Question

In a survey of 100 people it was found that 28 read magazine A, 30 read magazine B, 42 read magazine C, 8 read magazine A and B, 10 read magazine A and C, 5 read magazine B and C and 3 read all the three magazines. Find:
A. How many read none of the three magazines?
B. How many read magazine C only?

Answer 1

Hint: In order to solve this question, we will draw a Venn diagram to get the correct answer for both the options because it will give us a proper visualisation. We have to also be very focussed and careful while solving. In the Venn diagram, we will give each set a different name and then we will find the required value.

Complete step-by-step answer:
In this question, we are asked to find the number of persons who do not read any magazine and the number of persons who read only magazine C, when a few conditions are given. Let us consider the Venn diagram below.

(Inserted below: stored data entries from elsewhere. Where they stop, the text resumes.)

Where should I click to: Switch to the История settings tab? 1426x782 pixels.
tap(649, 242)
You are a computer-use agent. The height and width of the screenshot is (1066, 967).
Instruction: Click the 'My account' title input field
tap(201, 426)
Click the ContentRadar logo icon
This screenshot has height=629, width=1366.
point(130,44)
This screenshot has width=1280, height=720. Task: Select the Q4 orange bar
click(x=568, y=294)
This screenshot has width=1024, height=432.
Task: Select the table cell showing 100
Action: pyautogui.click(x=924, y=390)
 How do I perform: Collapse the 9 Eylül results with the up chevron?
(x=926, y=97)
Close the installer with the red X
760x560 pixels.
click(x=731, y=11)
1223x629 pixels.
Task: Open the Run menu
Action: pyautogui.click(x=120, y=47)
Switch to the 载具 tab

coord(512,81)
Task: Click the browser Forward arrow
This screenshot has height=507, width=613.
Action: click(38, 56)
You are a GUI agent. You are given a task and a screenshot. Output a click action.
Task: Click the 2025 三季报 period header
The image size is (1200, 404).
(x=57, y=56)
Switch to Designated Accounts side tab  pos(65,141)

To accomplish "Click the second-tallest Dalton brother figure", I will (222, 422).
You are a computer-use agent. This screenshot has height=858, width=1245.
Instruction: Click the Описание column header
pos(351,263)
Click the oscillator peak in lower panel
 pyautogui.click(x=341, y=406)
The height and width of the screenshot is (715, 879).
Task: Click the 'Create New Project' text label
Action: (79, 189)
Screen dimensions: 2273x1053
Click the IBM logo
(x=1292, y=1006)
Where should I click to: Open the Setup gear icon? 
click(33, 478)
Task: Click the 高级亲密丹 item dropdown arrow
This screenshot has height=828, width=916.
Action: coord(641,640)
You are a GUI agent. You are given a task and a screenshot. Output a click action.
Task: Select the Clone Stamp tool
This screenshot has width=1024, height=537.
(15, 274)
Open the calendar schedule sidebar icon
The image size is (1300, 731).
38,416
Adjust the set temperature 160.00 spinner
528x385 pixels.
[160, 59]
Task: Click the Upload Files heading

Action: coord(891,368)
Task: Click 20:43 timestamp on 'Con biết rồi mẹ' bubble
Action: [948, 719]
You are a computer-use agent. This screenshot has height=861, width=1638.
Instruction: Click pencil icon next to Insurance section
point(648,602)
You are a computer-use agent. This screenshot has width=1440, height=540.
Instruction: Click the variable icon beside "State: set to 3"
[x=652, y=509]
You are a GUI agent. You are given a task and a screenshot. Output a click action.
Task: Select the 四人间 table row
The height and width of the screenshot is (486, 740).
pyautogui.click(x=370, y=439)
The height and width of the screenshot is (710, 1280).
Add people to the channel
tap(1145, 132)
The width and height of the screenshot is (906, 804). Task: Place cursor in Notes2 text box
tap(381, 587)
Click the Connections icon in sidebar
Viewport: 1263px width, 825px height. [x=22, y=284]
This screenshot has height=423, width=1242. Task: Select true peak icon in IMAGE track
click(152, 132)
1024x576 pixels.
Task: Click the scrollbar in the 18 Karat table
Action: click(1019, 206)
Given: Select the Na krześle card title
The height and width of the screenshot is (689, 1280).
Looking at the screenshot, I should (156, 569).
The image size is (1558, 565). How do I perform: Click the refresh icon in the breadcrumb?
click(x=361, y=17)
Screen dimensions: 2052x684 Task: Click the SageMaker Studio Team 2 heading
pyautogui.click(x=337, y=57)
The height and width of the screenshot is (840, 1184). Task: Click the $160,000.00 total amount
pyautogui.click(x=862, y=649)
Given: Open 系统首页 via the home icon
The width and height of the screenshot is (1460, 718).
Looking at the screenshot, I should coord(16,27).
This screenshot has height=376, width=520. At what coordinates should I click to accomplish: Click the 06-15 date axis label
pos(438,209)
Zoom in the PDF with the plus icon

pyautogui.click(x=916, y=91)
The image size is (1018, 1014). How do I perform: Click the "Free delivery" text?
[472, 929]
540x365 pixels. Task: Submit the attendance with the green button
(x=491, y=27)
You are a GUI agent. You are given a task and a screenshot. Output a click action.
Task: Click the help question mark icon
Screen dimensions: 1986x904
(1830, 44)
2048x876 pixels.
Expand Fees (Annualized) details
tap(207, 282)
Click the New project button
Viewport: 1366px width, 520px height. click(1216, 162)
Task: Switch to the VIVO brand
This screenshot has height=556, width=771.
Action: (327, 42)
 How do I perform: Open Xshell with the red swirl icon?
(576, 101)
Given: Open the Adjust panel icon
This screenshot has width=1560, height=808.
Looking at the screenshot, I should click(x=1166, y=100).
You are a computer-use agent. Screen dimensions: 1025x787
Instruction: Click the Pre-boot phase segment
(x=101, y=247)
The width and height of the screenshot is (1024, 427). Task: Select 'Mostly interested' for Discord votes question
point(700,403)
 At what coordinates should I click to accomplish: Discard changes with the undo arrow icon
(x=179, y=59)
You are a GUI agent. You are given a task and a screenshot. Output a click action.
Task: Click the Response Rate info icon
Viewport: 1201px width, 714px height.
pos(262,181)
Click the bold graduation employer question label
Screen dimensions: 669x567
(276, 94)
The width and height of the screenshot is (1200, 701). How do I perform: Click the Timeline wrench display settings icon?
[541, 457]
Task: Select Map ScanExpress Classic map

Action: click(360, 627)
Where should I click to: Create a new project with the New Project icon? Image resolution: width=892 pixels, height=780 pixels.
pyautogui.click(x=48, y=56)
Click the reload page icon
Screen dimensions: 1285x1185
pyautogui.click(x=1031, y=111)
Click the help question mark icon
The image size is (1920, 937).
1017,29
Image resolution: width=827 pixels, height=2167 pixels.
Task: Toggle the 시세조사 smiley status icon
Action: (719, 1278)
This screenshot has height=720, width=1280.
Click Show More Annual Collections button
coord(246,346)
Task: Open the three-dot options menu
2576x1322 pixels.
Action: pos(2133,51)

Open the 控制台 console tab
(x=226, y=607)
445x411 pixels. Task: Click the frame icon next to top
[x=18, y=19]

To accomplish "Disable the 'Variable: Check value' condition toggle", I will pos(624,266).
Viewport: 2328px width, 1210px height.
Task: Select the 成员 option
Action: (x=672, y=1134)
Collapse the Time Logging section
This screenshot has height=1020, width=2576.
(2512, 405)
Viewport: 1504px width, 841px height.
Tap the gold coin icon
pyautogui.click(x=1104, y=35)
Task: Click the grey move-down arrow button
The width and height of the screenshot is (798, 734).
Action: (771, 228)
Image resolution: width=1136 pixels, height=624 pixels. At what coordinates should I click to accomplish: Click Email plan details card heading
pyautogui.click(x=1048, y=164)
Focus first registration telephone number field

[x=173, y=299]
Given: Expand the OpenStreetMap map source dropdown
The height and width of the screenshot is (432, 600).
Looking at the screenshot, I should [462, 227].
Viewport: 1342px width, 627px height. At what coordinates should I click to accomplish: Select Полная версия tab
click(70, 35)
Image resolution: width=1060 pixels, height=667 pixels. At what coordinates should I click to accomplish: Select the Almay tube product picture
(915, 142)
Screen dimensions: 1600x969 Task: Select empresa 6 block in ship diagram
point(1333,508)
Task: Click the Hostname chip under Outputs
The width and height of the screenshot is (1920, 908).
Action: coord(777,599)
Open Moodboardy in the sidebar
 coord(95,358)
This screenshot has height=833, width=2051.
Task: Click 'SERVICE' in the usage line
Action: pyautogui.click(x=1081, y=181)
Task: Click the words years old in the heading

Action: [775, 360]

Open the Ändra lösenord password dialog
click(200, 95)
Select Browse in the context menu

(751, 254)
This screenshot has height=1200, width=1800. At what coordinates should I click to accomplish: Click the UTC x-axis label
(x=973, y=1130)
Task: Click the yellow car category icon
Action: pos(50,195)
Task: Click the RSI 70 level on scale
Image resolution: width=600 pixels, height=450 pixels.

As we can see in the Venn diagram, we have considered the people who read magazine A only as 1, magazine B only as 2, magazine C only as 3, magazine A and B, but not C as 4, magazine B and C, but not A as 5, magazine C and A, but not B as 6 and all the magazines A, B and C as 7. Now we have been given that, 28 people read magazine A, so we can write it as,
n (1) + n (4) + n (6) + n (7) = 28 ……… (i)
And, 30 people read magazine B, so we get,
n (2) + n (4) + n (5) + n (7) = 30 ……… (ii)
Similarly, 42 people read magazine C, so,
n (3) + n (5) + n (6) + n (7) = 42 ……… (iii)
8 people read magazine A and B, so,
n (4) + n (7) = 8 ……… (iv)
10 people read magazine A and C, so,
n (6) + n (7) = 10 ……… (v)
5 people read magazine B and C, so,
n (5) + n (7) = 5 ……… (vi)
3 people read all the three magazines, so we get,
n (7) = 3 ……… (vii)
Now we will put the value of n (7) from equation (vii) in equation (iv), (v) and (vi). So, we get,
n (4) + 3 = 8 ; n (6) + 3 = 10 ; n (5) + 3 = 5
Which implies that, n (4) = 5 ……… (viii) ; n (6) = 7 ……… (ix) ; n (5) = 2 ……… (x)
Now we will use the values of n (4), n (6) and n (7) in equation (i). So, we get,
n (1) + 5 + 7 + 3 = 28
n (1) = 13 ……… (xi)
Now, we will use the values of n (4), n (5) and n (7) in equation (ii). So, we get,
n (2) + 5 + 2 + 3 = 30
n (2) = 20 ……… (xii)
And we will now use the value of n (5), n (6) and n (7) in equation (iii). So, we get,
n (3) + 2 + 7 + 3 = 42
n (3) = 30 ……… (xiii)
Now that we have found out all the values, let us consider the options one by one.
A. Number of people who do not read any of the magazines.
We can calculate the same by subtracting the number of people who read at least one magazine from 100, which was the total number of people, so we get,
100 - [ n (1) + n (2) + n (3) + n (4) + n (5) + n (6) + n (7)]
Now we will put all the values and get,
100 - [13 + 20 + 30 + 5 + 2 + 7 + 3]
100 - 80 = 20
Hence, the number of people who do not read any magazine is 20.
B. Number of people who read only magazine C.
We can calculate it by finding the value of n (3), and from equation (xiii), we can say that n (3) = 30.
Hence, the number of people who read only magazine C is 30.

Note: We need to be highly focussed and careful while solving this question as the possibility of making calculation mistakes is very high. We can also solve part A of the question by using the formula of $n\left( A\cup B\cup C \right)=n\left( A \right)+n\left( B \right)+n\left( C \right)-n\left( A\cap B \right)-n\left( B\cap C \right)-n\left( A\cap C \right)+n\left( A\cap B\cap C \right)$ . And after calculating the value of $n\left( A\cup B\cup C \right)$, we can subtract it from 100 to get the desired result.